Collected data
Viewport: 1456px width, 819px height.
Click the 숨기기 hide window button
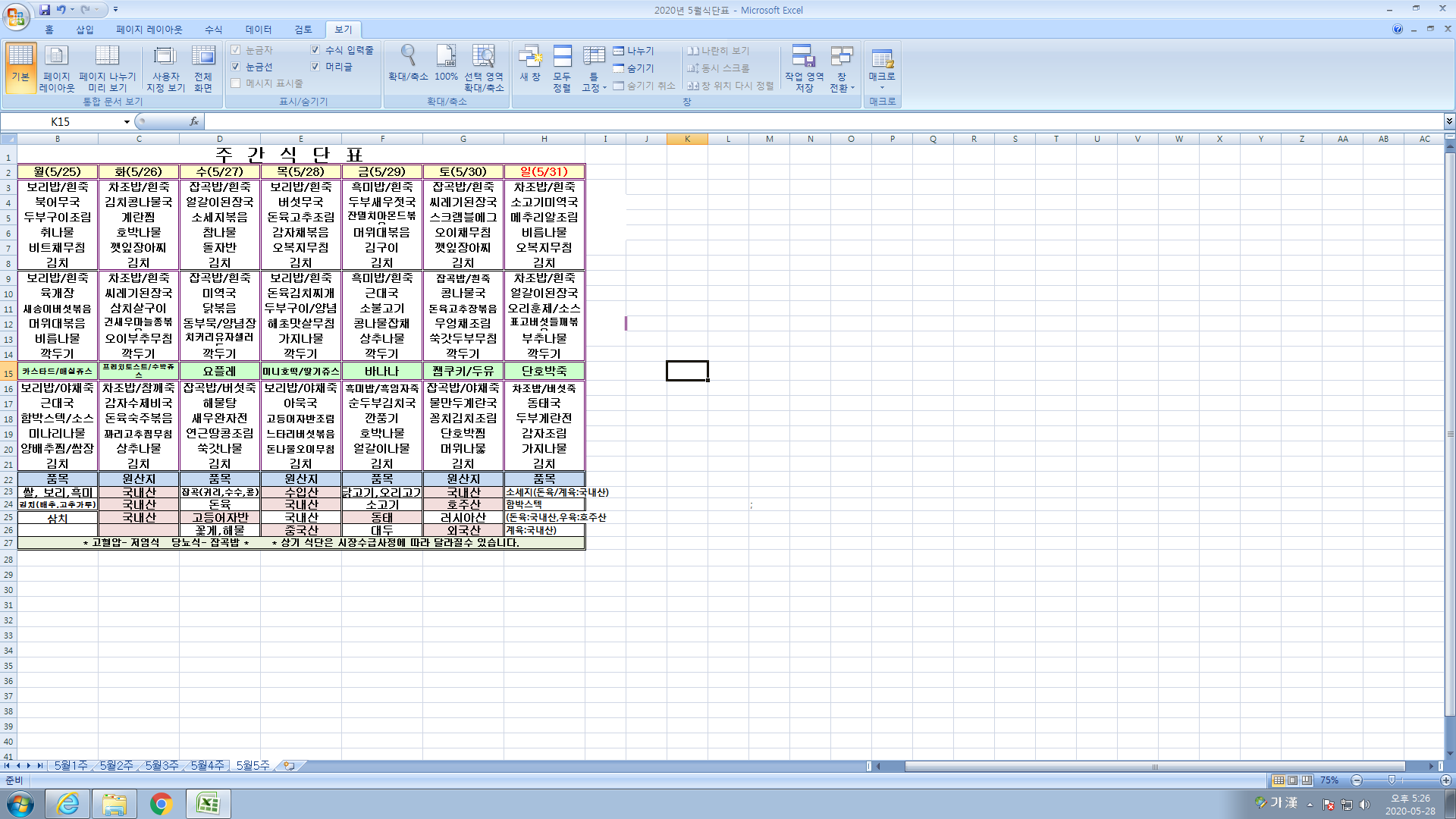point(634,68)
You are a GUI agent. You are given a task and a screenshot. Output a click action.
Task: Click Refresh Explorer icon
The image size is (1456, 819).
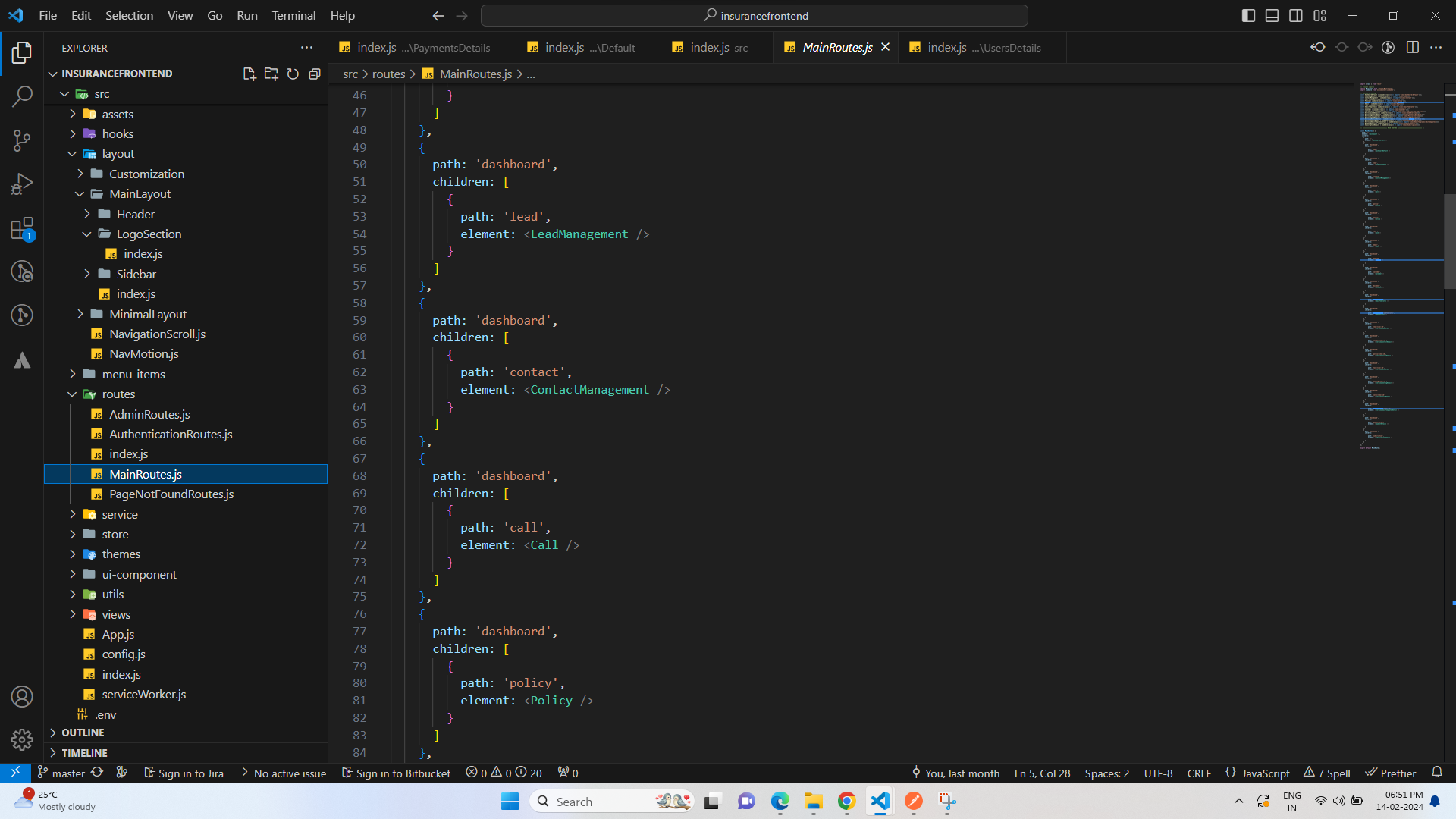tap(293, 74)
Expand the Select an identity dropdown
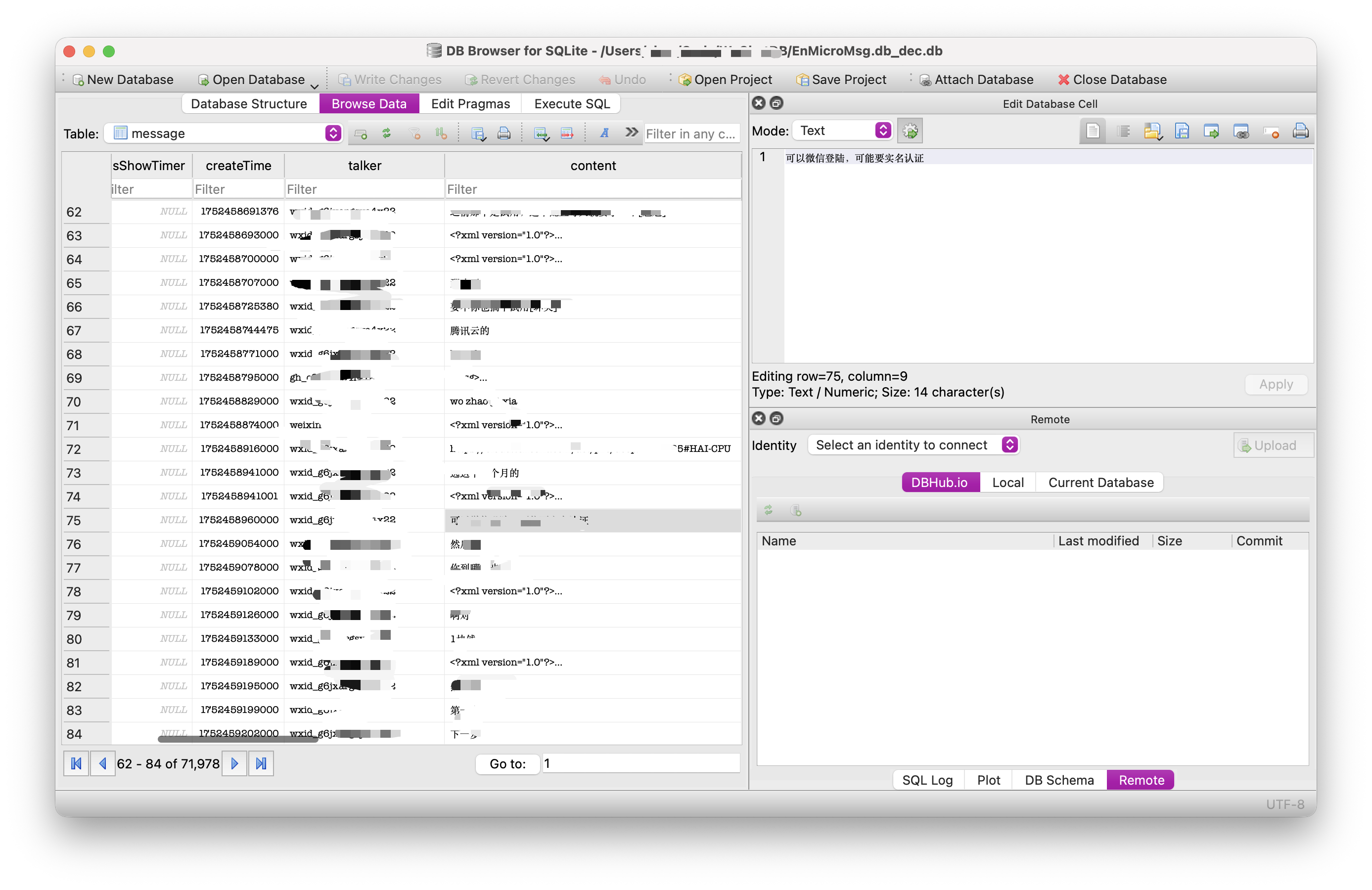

__Assigned task__: Only the lines from the one with "The image size is (1456, 819)." through the final line of the data should be written out, exactly and including both ends. Skip the pictures.

__Written response__:
The image size is (1456, 819).
tap(293, 74)
Expand the Select an identity dropdown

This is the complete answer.